How a colorblind health care system results in Black death

OPINION: Inequities in health care — from devices that don’t consider darker skin tones to our exclusions from trials and studies — require that we ask questions at every level of our health care system to avoid unnecessary deaths.

Editor’s note: The following article is an op-ed, and the views expressed are the author’s own. Read more opinions on theGrio.

If you’re Black and have ever had a vitamin D test, chances are you’ve been diagnosed as Vitamin D deficient. And chances are your diagnosis was wrong. 

Understanding why so many of us are misdiagnosed requires a broader understanding of the evolution of our health care system and the diagnostic tools it relies on.

You’ve probably heard about the Tuskegee experiment where the cure for syphilis was withheld from Black men for decades so doctors could study the effects of the untreated disease. You may also know of the controversy surrounding the testing of contraception techniques on Puerto Rican women. These and similar incidents are often cited as catalysts for the distrust Black and Latino communities have for the health care system and our ultimately low enrollment in clinical studies and trials.

However, our exclusion from studies and trials creates a twofold issue. Not only does a patient miss out on the potential outcomes from more advanced treatment options, but our relative exclusion from studies also means we are not adequately represented — or ultimately factored — in the development process for diagnostic tests and treatments; creating opportunities for tests and treatments that are less than optimally effective for Black and brown demographics.

Siemens Healthineers took this issue head-on a few years ago when reviewing its test for preeclampsia. A team reviewed the study data for that test and discovered that while preeclampsia far disproportionately impacts Black mothers, the population for the study used to substantiate the test’s effectiveness was predominantly white. Siemens conducted a new study with a more representative sample and ultimately improved the design and effectiveness of the test for the patients who needed it most. 

Which brings me back to your Vitamin D diagnosis. A 2013 study in the New England Journal of Medicine highlighted a very similar deficiency in the majority of the world’s Vitamin D tests, while a 2018 U.S. National Institutes of Health-sponsored expert panel looked at the vitamin D paradox in Black Americans and whether Vitamin D supplements were necessary or even safe — leaving you with questionable medical guidance today. 

If you aren’t already, you should be wondering how many more of your lab results fall into this category. How many false positives, or worse, false negatives have you systematically received?

But the problem extends beyond your lab results. In 2022, Apple was sued for its watch’s poor pulse oximeter performance with darker skin tones. In this case, Apple reacted to suit with an update to algorithm training sets, augmenting them with a full spectrum of skin pigments, resulting in a better-performing feature for their broad demographic of users. (It should be noted that at the end of 2023, an ITC patent infringement ruling led Apple to remove the pulse oximeter feature from some watch models.)

Unfortunately, we’re not always so lucky. What was a great health equity story for Apple, is an alarming story for our nation’s hospitals and patients of color. In 2020 during the height of the COVID-19 pandemic, we lost nearly 1,000 people a day in my home state of New York, and Black patients were twice as likely to die once admitted than their white counterparts. At that time, pulse oximeters — the same type of device Apple corrected — were a key device in alerting clinicians that an ICU patient was in distress. The sad truth is that most of those faulty pulse oximeters resulted in delayed or withheld treatments for the Black and Hispanic dying fingers they were attached to every day.  
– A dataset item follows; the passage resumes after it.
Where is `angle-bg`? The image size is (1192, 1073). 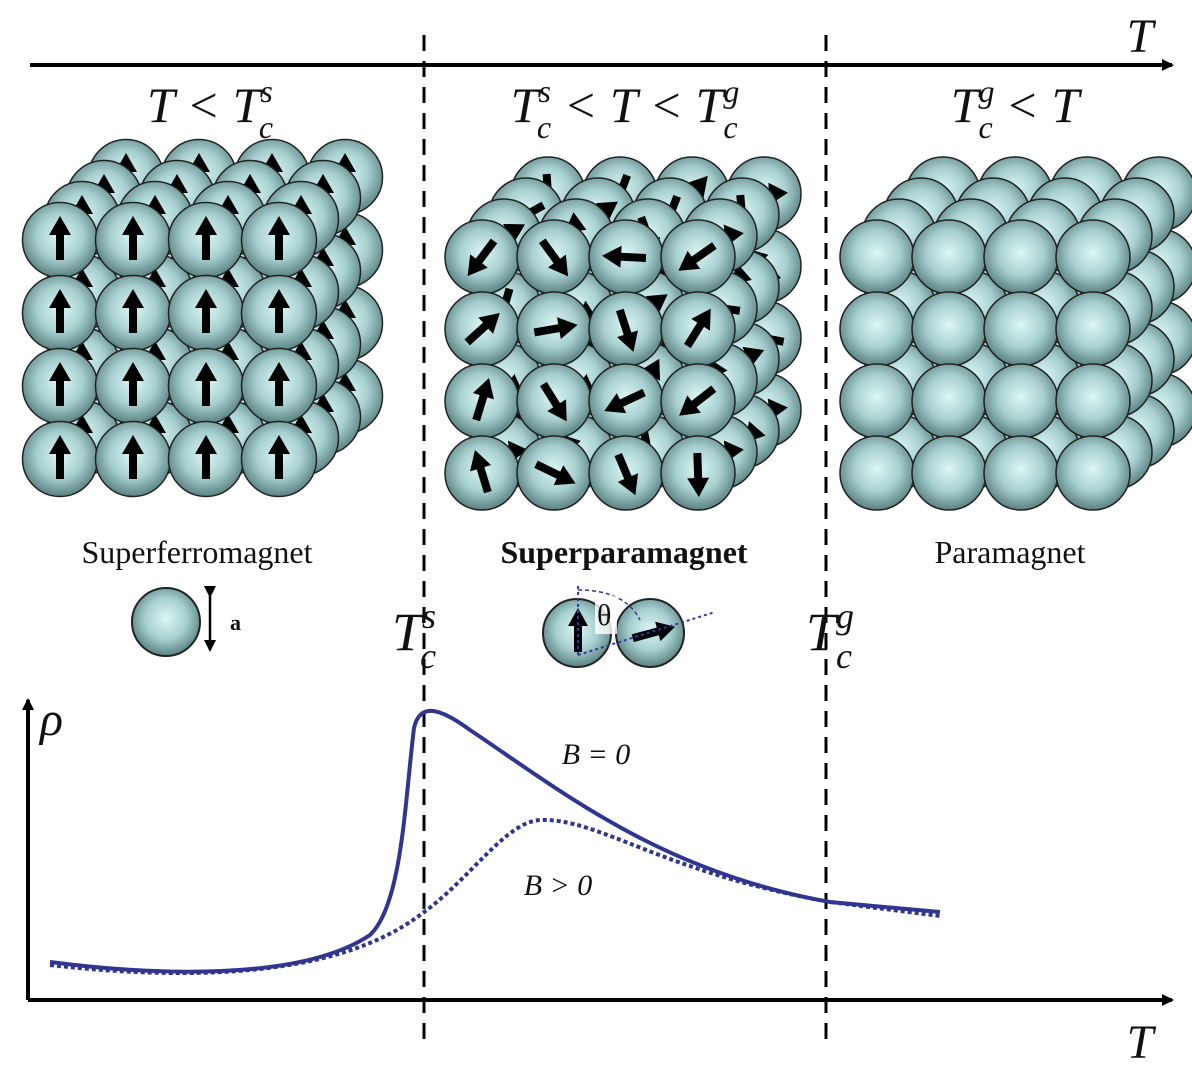
angle-bg is located at coordinates (606, 615).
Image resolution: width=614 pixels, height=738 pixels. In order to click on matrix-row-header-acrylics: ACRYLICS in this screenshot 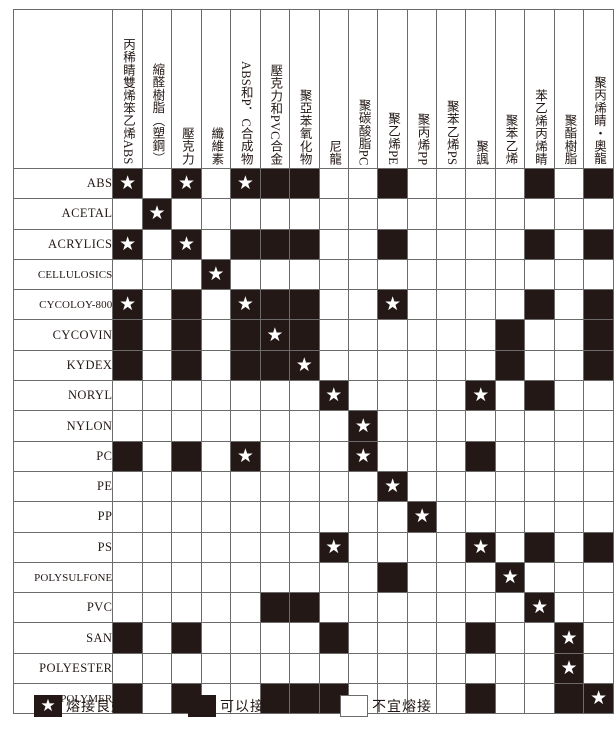, I will do `click(63, 244)`.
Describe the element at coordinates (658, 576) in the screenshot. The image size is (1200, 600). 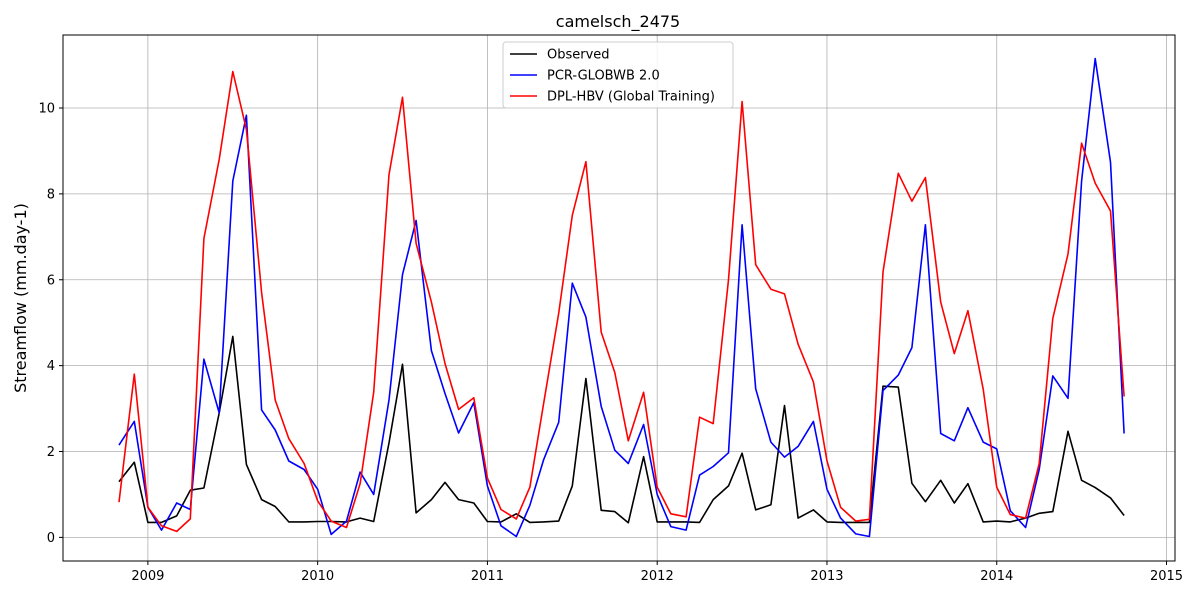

This leads us to one sobering question that we sadly still cannot answer with certainty. How many of those Black and Hispanic patients among those 1,000 per day are dead because the pulse oximeters used to monitor them underperformed because of their darker hues? And how many could be alive if we did something in 2013 or in the 1970s when we first learned skin pigment could throw off readings?

If the questions leave you with a pit in your stomach (they should), then we should ask these questions at every level of our health care system. Clinicians and hospitals should ask their device manufacturers how they address the effectiveness of their products for the patient demographics they serve. Manufacturers should search the research literature and review study protocols from a modern lens to see if redesigns are necessary. And patients should have honest discussions with their physicians about their concerns. 

At moderate levels, no one really suffers from taking Vitamin D supplements. But for every Vitamin D, there is a preeclampsia or a pulse oximeter. If you’re like me, you’d rather not wait for the next COVID-19 to highlight the criticality of health equity with unnecessary death.


Khalil Thomas is a health equity expert and president of TRCG, a boutique digital health consulting group that leverages regulatory compliance expertise to bring solutions to market, manage algorithm bias, and improve quality for an expanded patient demographic. He specializes in topics at the intersection of AI, health tech, and health equity; highlighting pathways for innovation-enabled equity.